Leonardo DRS, a Virginia-based defense contractor, recently announced big plans to expand.
The company plans to build a new 350,000-square-foot high-tech industrial building in Menomonee Falls and will also utilize an existing 120,000-square-foot office building. The facility will be the new headquarters for Leonardo DRS’ Naval Power Systems business.
It’s a $56 million project. The company, which currently has 449 employees in Milwaukee, plans to add 220 new jobs at the facility. That’s the good news. The company considered moving the operations to another state, but decided to stay here, which is also good news.
Now the bad news. Leonardo DRS is one of the few large companies still operating in the central city of Milwaukee. When it moves to Menomonee Falls, it will leave its 65-year-old facility at 4265 N. 30th St. and move its 449 employees out of a neighborhood that badly needs more jobs, not fewer.
The Wisconsin Economic Development Corp. is providing $18.5 million in state income tax credits for the project. WEDC said the tax credits provide an incentive for the company to stay and expand in Wisconsin. In addition, Menomonee Falls will provide $6.4 million.
Some in Milwaukee are wondering why tax incentives are being provided to a company to move seven miles from the central city to a suburb.
But the state and local municipalities are unfortunately forced to compete with other states and other communities that also offer aggressive incentives to attract businesses.
Milwaukee officials have struggled to attract businesses to the central city. They created the Century City Business Park at the large former A.O. Smith Corp. site along West Capitol Drive to provide a destination for businesses to come to the northwest side, but have had limited success in attracting any. Amazon could have built a facility there, but chose Oak Creek instead for a large fulfillment center that will employ 1,500.
Now, DRS plans to move out of the central city and speculation is that Astronautics Corp. of America will soon do the same, perhaps finally moving forward with its long-considered plans to leave its headquarters on North Teutonia Avenue.

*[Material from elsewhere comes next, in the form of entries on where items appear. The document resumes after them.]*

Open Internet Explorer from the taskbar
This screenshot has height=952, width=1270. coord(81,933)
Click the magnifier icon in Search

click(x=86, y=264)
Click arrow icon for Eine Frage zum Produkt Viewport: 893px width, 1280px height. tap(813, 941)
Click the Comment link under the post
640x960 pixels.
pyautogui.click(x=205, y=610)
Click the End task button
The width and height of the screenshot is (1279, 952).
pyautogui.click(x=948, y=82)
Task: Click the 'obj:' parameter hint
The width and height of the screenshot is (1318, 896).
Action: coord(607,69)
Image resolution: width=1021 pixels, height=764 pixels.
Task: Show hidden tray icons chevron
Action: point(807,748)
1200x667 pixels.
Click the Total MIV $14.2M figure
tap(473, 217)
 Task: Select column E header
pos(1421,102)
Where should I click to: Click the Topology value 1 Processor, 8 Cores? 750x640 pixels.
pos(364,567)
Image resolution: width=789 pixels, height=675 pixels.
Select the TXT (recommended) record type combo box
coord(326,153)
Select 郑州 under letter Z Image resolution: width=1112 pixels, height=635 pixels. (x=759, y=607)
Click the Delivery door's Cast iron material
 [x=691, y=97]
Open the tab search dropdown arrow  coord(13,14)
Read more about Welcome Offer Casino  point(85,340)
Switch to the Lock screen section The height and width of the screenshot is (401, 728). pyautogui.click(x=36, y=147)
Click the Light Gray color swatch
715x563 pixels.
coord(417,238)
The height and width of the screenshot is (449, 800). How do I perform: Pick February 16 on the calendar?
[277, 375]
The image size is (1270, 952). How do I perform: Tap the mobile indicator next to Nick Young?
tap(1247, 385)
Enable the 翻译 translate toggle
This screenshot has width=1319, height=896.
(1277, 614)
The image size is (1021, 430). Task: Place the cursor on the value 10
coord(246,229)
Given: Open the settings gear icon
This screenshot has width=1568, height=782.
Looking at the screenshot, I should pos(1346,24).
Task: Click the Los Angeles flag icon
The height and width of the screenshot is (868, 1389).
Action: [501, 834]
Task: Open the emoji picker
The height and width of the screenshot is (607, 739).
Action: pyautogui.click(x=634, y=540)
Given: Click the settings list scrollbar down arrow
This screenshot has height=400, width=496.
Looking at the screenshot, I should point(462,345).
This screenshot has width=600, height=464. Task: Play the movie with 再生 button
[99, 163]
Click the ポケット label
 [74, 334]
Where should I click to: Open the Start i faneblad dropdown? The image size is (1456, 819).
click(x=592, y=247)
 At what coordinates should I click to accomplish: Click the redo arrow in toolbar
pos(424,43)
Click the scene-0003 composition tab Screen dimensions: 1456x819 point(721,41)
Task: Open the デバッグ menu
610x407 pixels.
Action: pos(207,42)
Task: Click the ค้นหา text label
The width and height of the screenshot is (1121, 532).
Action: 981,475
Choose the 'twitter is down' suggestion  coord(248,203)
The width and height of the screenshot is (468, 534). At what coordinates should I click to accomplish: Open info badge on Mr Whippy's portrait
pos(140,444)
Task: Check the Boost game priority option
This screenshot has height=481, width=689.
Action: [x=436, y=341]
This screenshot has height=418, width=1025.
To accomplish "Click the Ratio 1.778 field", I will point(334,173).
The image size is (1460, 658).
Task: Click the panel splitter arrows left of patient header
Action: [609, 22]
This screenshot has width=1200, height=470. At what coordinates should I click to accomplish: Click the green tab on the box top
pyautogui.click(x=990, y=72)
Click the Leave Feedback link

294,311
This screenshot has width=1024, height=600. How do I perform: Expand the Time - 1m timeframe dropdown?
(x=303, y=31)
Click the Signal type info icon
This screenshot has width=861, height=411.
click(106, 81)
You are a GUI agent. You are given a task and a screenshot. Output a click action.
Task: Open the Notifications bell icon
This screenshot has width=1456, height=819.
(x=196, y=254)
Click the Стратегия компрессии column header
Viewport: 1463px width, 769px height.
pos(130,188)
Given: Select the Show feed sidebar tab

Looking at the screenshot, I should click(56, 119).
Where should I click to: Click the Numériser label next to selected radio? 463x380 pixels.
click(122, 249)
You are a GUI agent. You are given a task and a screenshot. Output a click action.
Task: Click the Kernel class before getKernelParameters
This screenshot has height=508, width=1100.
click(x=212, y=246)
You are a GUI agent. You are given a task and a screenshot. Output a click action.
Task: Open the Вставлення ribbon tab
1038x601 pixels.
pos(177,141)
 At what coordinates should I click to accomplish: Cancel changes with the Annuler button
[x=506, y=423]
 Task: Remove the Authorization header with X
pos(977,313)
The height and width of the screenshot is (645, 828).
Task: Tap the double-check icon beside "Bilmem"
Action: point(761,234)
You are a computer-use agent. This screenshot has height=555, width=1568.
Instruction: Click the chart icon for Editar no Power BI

Milwaukee’s central city has long had major problems with crime, poverty and unemployment. Those neighborhoods desperately need more business activity. But areas with crime and poverty are exactly what most businesses want to avoid when making site selections.
What to do? To create more job opportunities in Milwaukee’s low-income neighborhoods, city and community leaders should focus their efforts on attracting and assisting locally-based startup businesses, such as Good City Brewing (which plans to add operations at Century City) and the businesses at the Sherman Phoenix.
Large corporations based in other states that have no loyalty to Milwaukee are going to make calculated, strategic decisions on where to locate their operations, and low-income neighborhoods here will not top their list.
But new, local businesses might take a chance on the area.